▶ [Texte à lire]
^^^^

Le lyrisme courtois Lorsque le lyrisme trouve son expression littéraire (vers le milieu du XIIe siècle), son inspiration est courtoise et aristocratique. La forme la plus ancienne est la chanson de toile ou chanson d'histoire. Il s’agit de brefs récits en vers, où l’amour joue un grand rôle, et qui charmaient les dames occupées à broder ou à tisser (d’où le nom de chansons de toile).
Ce lyrisme courtois est l’œuvre tantôt de poètes de profession, attachés à un seigneur ou allant de château en château, trouvères en pays de langue d’oil, troubadours en pays de langue d’oc (approximativement au nord et au sud de la Loire), tantôt de grands seigneurs lettrés comme Conon de Béthune, Jean de Brienne et surtout Thibaud, Comte de Champagne (1re moitié du XIIIe siècle).
La littérature méridionale, si elle a ignoré longtemps les chansons de geste, offre au contraire très tôt une poésie lyrique originale et variée. L’influence de cette poésie des troubadours ne tarde pas à se traduire, dans les pays de langue d’oil, par un souci croissant de finesse et d’élégance, et par l’emprunt de nombreux genres d’origine méridionale.
Les divers genres A la chanson de toile succèdent des poèmes lyriques
de type très varié. Nous citerons la chanson d'amour, la chanson de croisade, la rotrouenge, le jeu parti (poème dialogué engageant un débat tranché par un « juge »), l'aube (deux êtres qui s’aiment sont éveillés par le guetteur, au point du jour), la pastourelle, enfin, cultivée surtout dans le Nord, où l’on voit un chevalier courtiser une bergère (« pastoure » ou « pastourelle »). Ce genre est très gracieux, complexe par son origine (peut-être à la fois populaire et aristocratique), et appelé, sous des formes diverses, à une longue fortune. Ne parlons-nous pas encore du « temps où les rois épousaient des bergères » ?
II. LE LYRISME BOURGEOIS AU XIIIe SIÈCLE
L’esprit bourgeois Le lyrisme courtois ne répondait guère aux tendances
de la bourgeoisie. Aussi voit-on apparaître au XIIIe siècle un nouveau courant poétique où la verve satirique et réaliste s’unit au lyrisme : l’opposition s’affirme entre esprit aristocratique et esprit bourgeois. Le lyrisme bourgeois correspond aux Fabliaux, au Roman de Renard et au théâtre comique. L’amour et ses délicatesses y ont peu de place ; piété, satire du temps, lyrisme personnel et réaliste, teinté d’un humour tantôt gai, tantôt amer, tels sont les principaux thèmes de cette poésie.
Parmi les « jongleurs » de la société bourgeoise nous citerons Jean Bodel, Colin Muset et surtout Rutebeuf.
JEAN BODEL. — Auteur du premier miracle que nous possédions, le Jeu de saint Nicolas, Jean Bodel fut aussi un poète lyrique de talent. Atteint de la lèpre (1202), il composa le « Congé », émouvant adieu à ses amis. Il mettait ainsi à la mode un genre qui sera repris plus tard par Villon sous la forme du « Lais » et du « Testament ».

^^^^

▶ [Données enregistrées]
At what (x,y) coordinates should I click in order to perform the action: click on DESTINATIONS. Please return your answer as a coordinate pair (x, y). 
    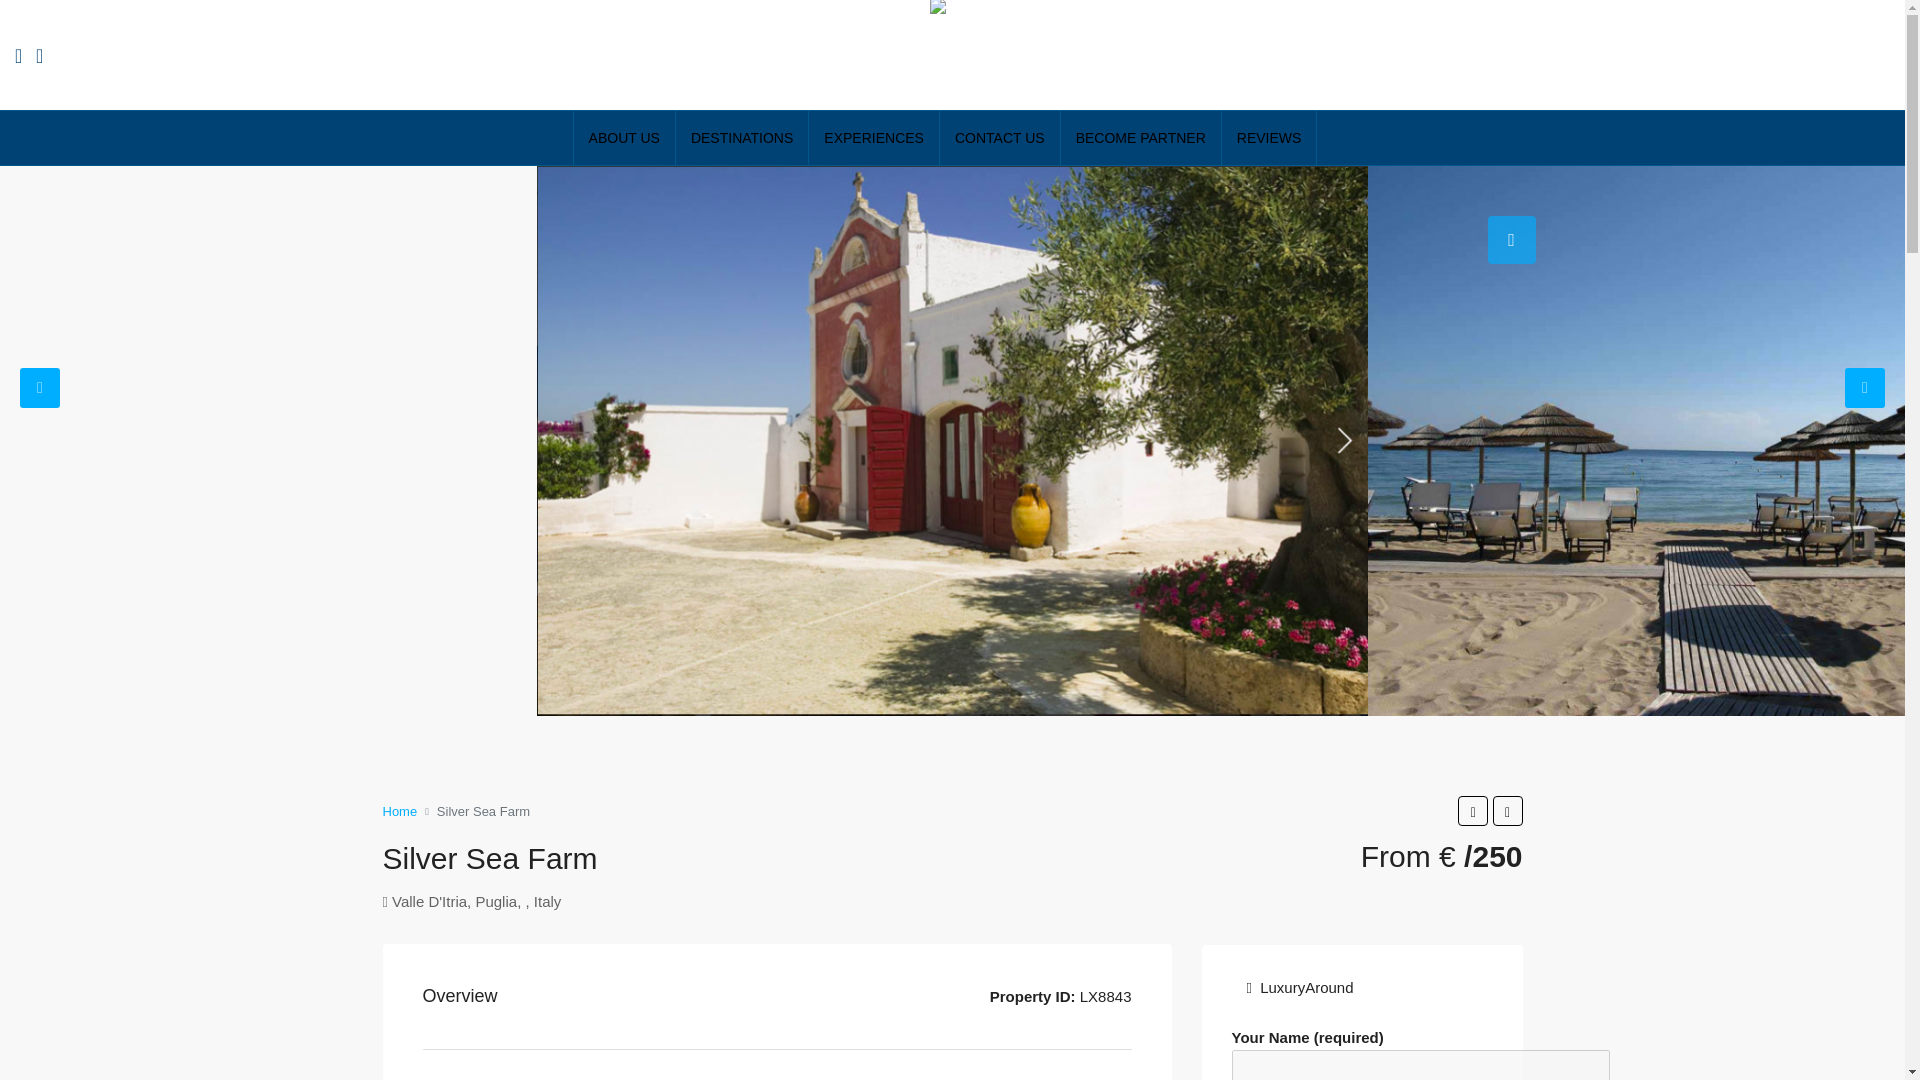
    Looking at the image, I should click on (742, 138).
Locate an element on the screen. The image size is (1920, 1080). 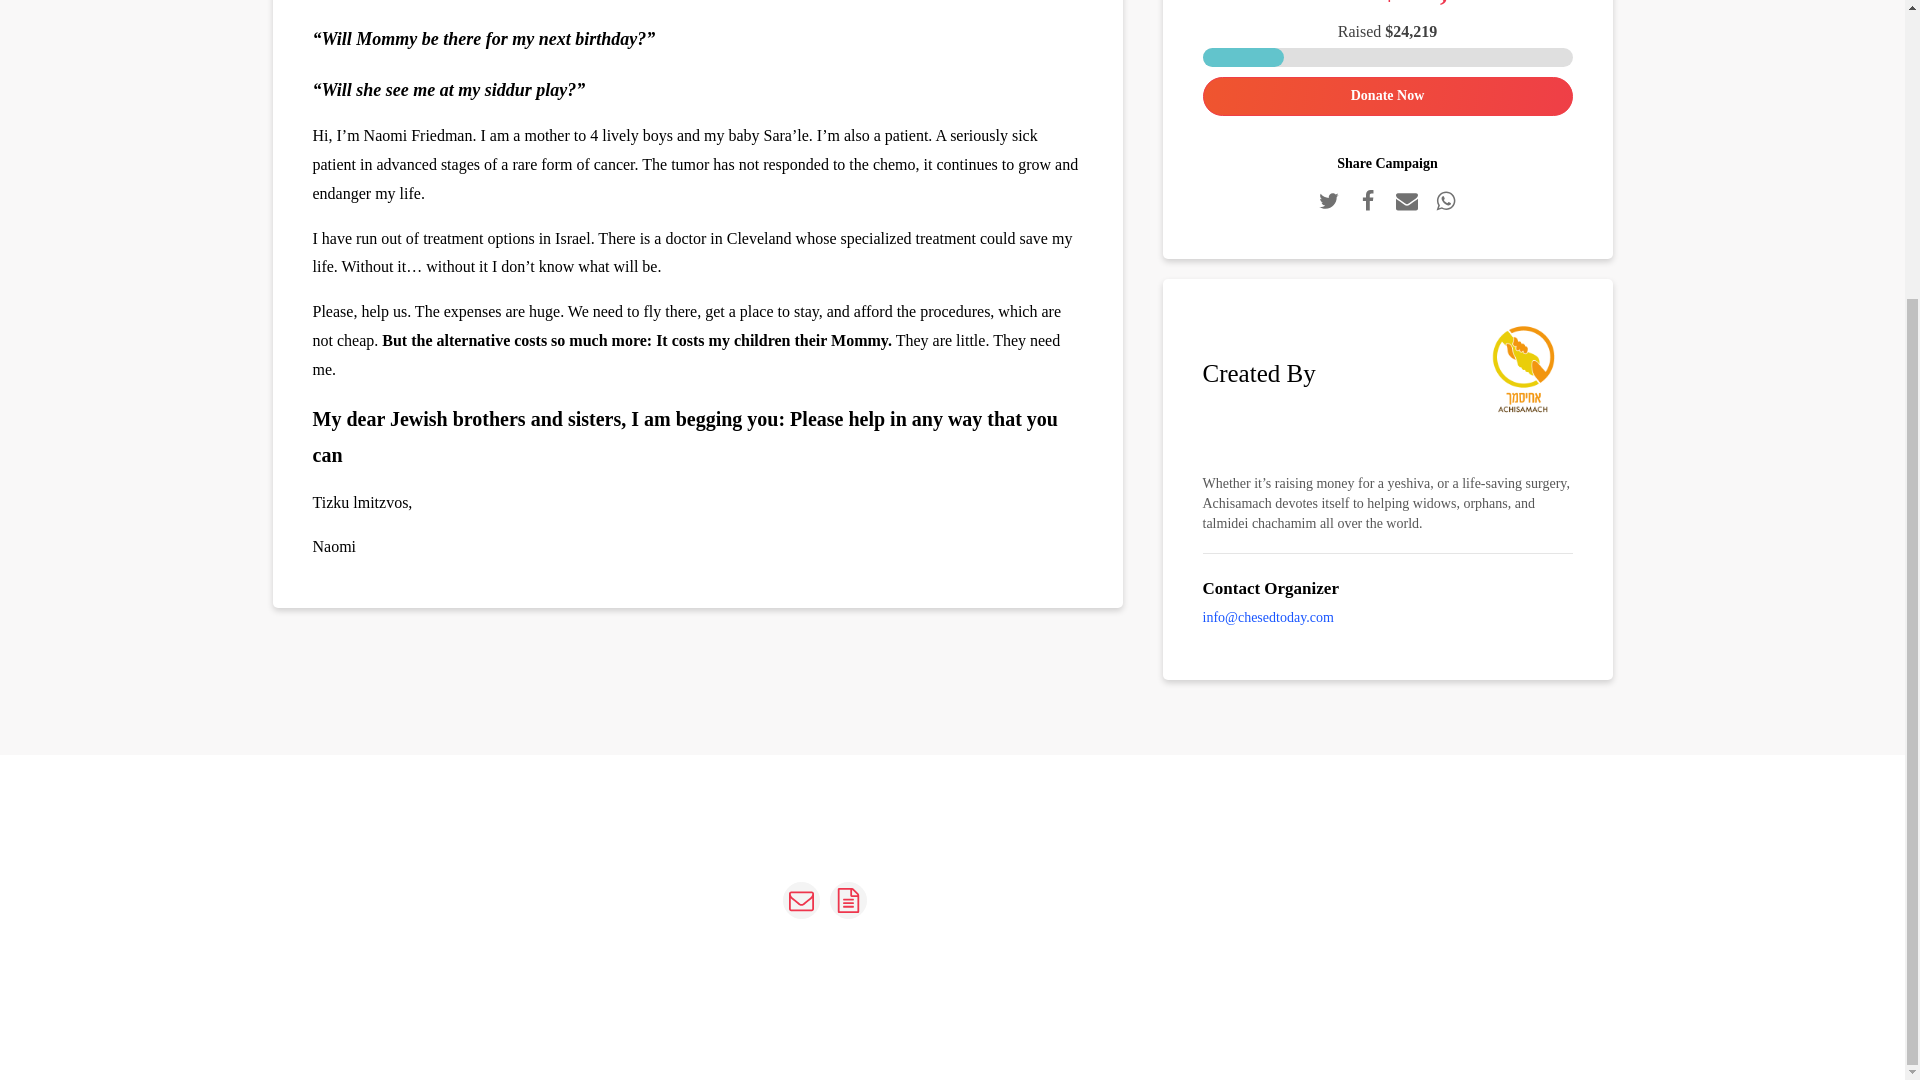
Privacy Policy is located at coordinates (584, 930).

^^^^

▶ [Travail à faire]
1 – Recopiez fidèlement le passage du texte sur le lyrisme médiéval qui s'ouvre sur les mots contenant « Ce lyrisme courtois » et se ferme sur « du XIIIe siècle). ».
2 – D'après le texte sur le lyrisme médiéval, quelle est la forme la plus ancienne du lyrisme courtois ?
3 – Rédigez la suite du texte sur le lyrisme médiéval, à partir de sa dernière phrase.

▶ [Réponses attendues]
1 –
Ce lyrisme courtois est l’œuvre tantôt de poètes de profession, attachés à un seigneur ou allant de château en château, trouvères en pays de langue d’oil, troubadours en pays de langue d’oc (approximativement au nord et au sud de la Loire), tantôt de grands seigneurs lettrés comme Conon de Béthune, Jean de Brienne et surtout Thibaud, Comte de Champagne (1re moitié du XIIIe siècle).

2 – La chanson de toile, ou chanson d'histoire.

3 –
COLIN MUSET. — Originaire de l’Est, Colin Muset vécut sous le règne de Saint Louis. Par son épicurisme, sa gaîté réaliste et sa façon piquante de solliciter de hauts protecteurs, il annonce l’esprit de Marot. S’adressant par exemple à un comte qui a omis de lui payer ses « gages » (« Sire comte, j’ai viellé... »), il déplore le triste état de ses finances ! Lorsqu’il rentre chez lui sans un sou, chacun, dit-il, lui fait grise mine ; mais quel accueil s’il rapporte quelque argent !
RUTEBEUF (f 1280)
Sa vie Parisien, Rutebeuf vécut sous le règne de Saint Louis.
Il était poète de profession et connut la misère, lorsque Saint Louis, toujours charitable, n’était pas là pour le secourir. Au milieu de ces difficultés matérielles, il gardait sa bonne humeur, et il ironisait sur son propre sort, ce qui nous fait songer à Villon. Sa principale joie, nous dit-il, réside dans l’espoir d’un avenir meilleur : « L’espérance du lendemain. Ce sont mes fêtes. »
Son œuvre Auteur du Miracle de Théophile, de nombreux « dits »,
de fabliaux et de poèmes intimes, Rutebeuf nous a laissé une œuvre très variée qui résume les principales tendances de l’époque et du milieu. Deux aspects nous intéressent surtout aujourd’hui : la satire et un lyrisme personnel plein de spontanéité.
La Satire. — Rutebeuf unit à une piété ardente cet esprit gaulois et populaire qui se moque volontiers des religieux lorsque, manquant à leurs devoirs, ils ne donnent pas l’exemple d’une vie édifiante. Contre les moines et leurs empiètements il prend parti pour les maîtres séculiers de l’Université de Paris. Il intervient dans toutes les querelles qui passionnent son temps.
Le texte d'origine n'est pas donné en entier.